Top Medicare Advantage insurer Humana foresees losing as much as 5% of its members as it reconfigures its offerings for 2025, and is carrying out a multiyear cost-cutting initiative. Aetna is bracing for a 10% membership reduction and is trimming supplemental benefits.
Medicaid
Cost pressures emerged in Medicaid business as fallout from eligibility redeterminations continues.
After more than 24 million Medicaid enrollees lost coverage during the process of unwinding continuous coverage rules in place during the early phases of the COVID-19 pandemic, memberships among Medicaid insurers have fallen. Insurers also are reporting sicker risk pools among those who remain in the program.

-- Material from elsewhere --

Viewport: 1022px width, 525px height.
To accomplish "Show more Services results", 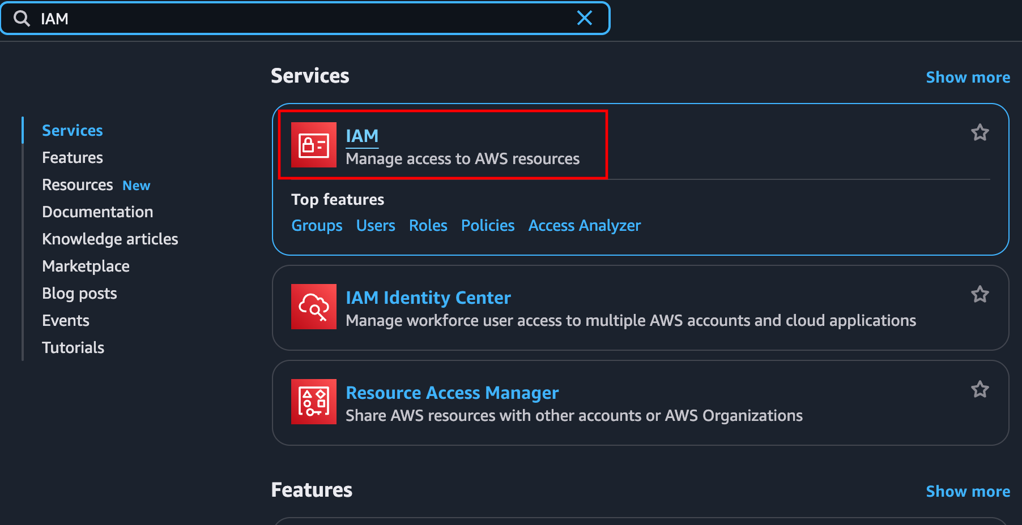I will (968, 77).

UnitedHealth Group, Centene, Elevance Health and Molina Healthcare are anticipating near-term Medicaid hits and have cautioned that aligning spending with state Medicaid payments may take multiple quarters. Many states have responded by increasing payments to Medicaid carriers.
Centene and Molina Healthcare nevertheless are moving ahead with plans to expand their Medicaid businesses, either through geographic expansions or mergers and acquisitions.
Individual market
Health insurance exchange signups reached a record high of 21.3 million after the last open enrollment period, highlighting why insurers view this market as an opportunity.
Centene, Oscar Health and Highmark, for instance, are eying moves in the marketplace space. Oscar Health has identified individual coverage health reimbursement arrangements, also known as ICHRAs, offered in conjunction with exchange plans as an entree into the employer market.